-- RECORD EXTRACTS follows --

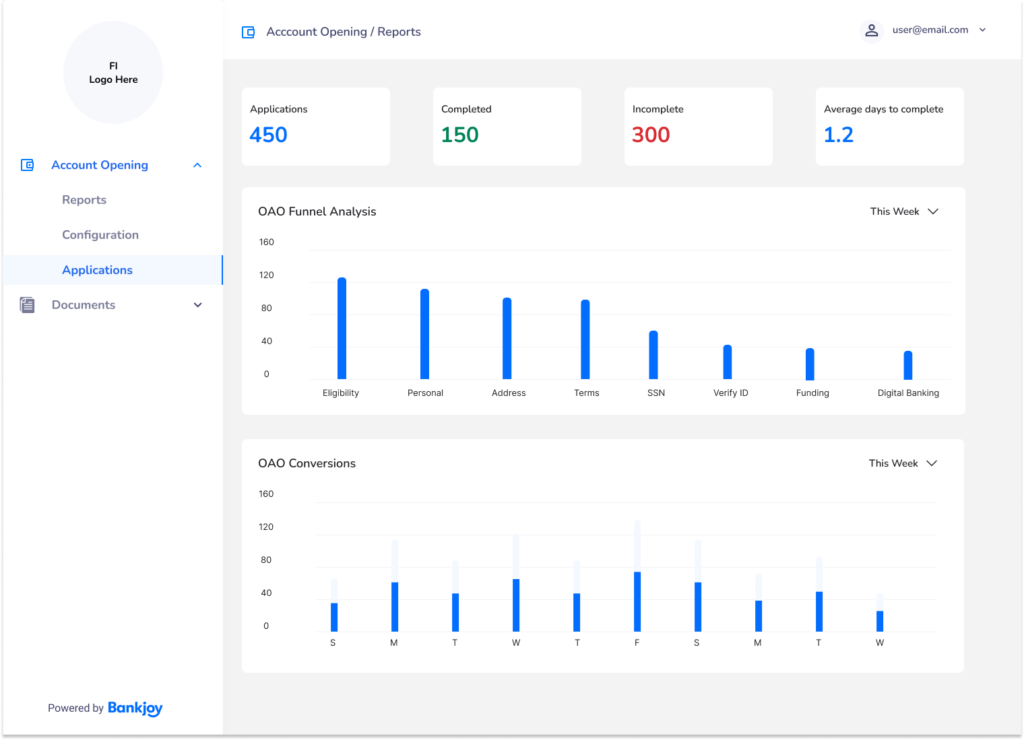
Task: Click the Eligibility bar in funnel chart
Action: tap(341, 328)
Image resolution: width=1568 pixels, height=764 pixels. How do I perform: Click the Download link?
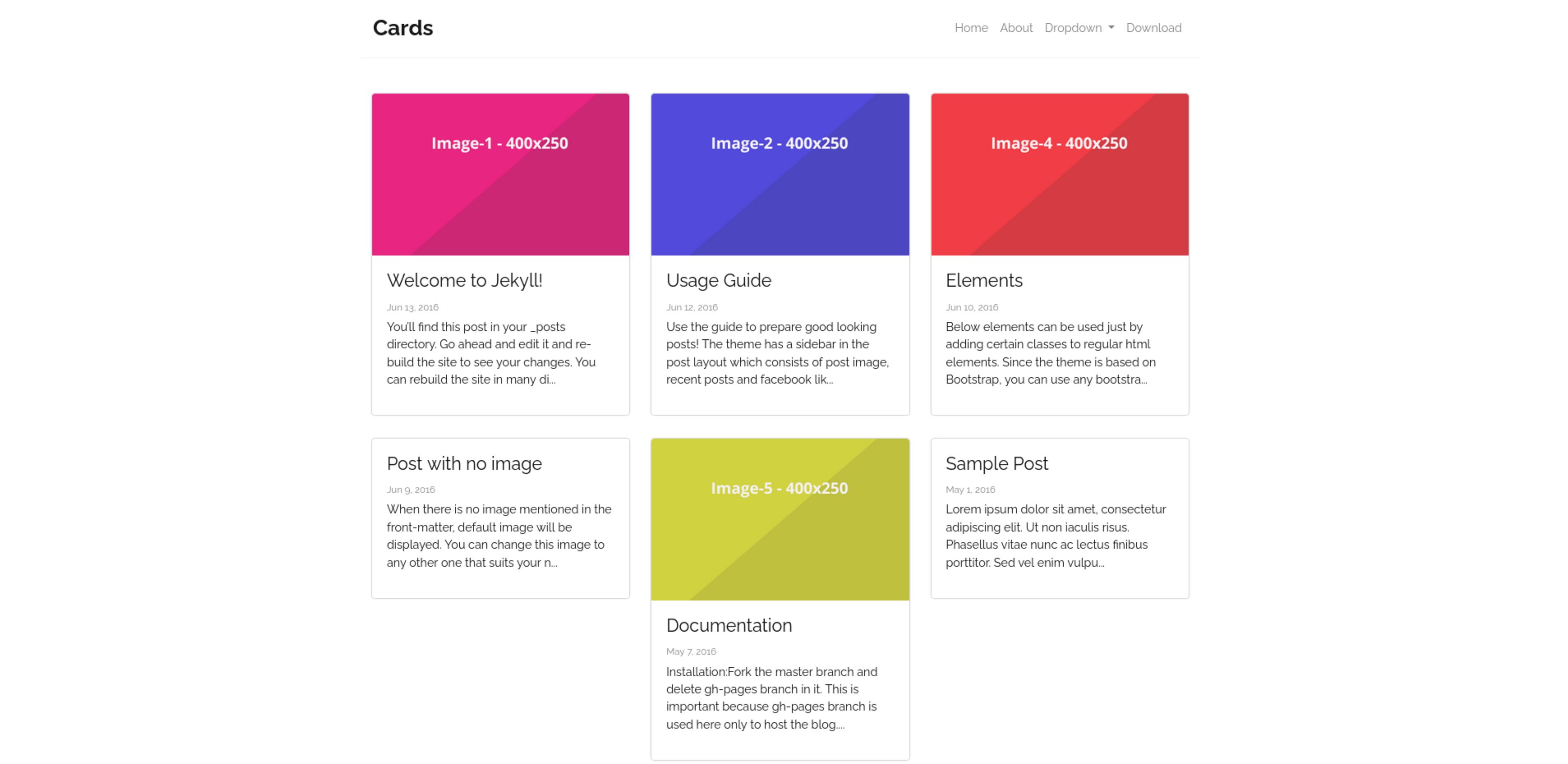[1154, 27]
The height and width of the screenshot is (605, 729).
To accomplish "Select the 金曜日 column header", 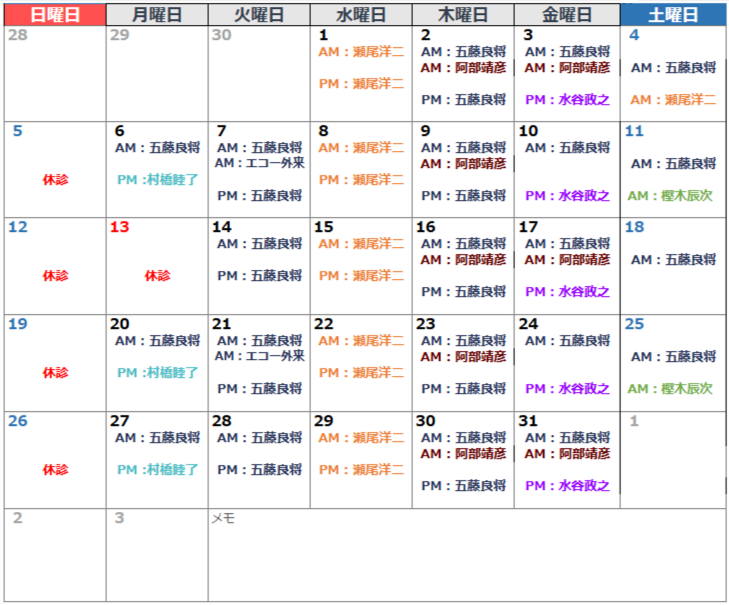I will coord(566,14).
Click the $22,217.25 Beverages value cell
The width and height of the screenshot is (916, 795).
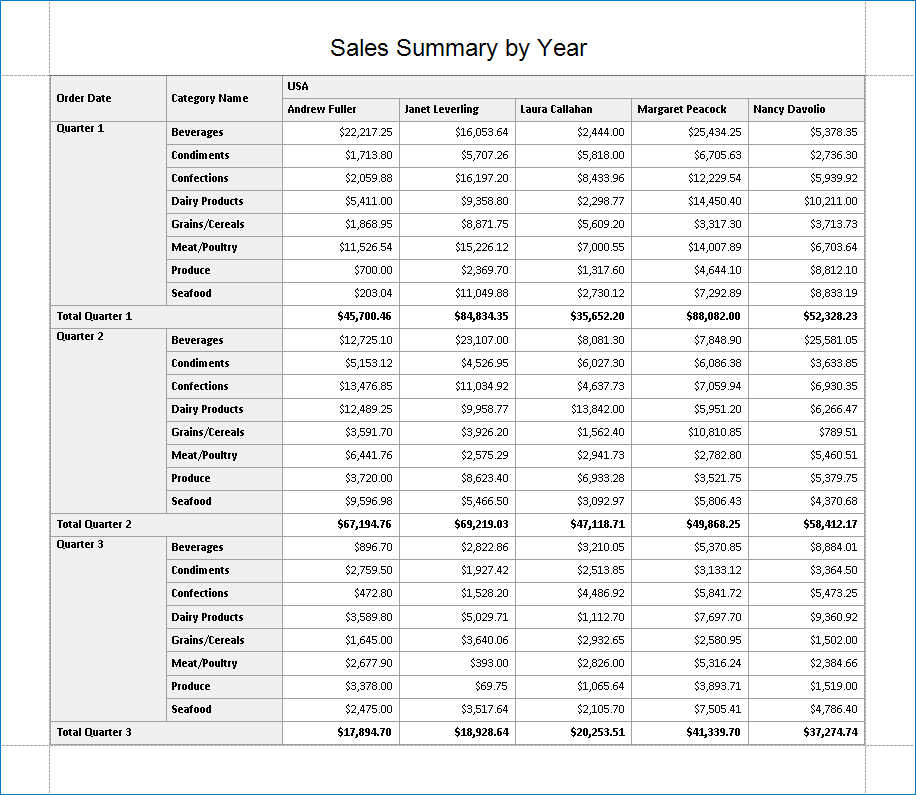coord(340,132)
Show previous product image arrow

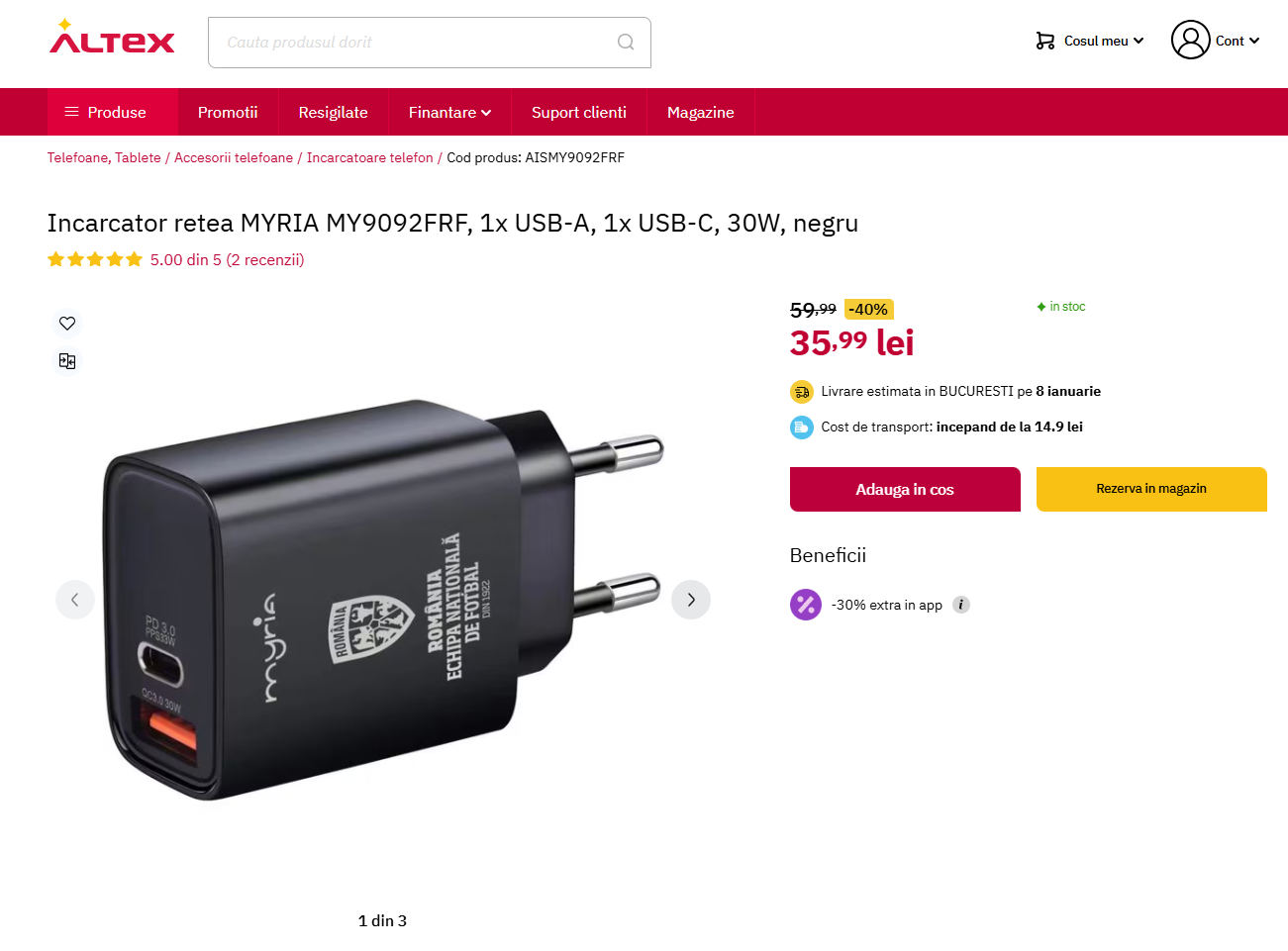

-- RECORD EXTRACTS concluded --

> _WHAT TO WORK ON_: Only exact duplicates of the lines from the one containing "The width and" through the final line of the entries, both included, are needed, with pictures left out.

> _RESPONSE AREA_:
The width and height of the screenshot is (916, 795).
coord(340,132)
Show previous product image arrow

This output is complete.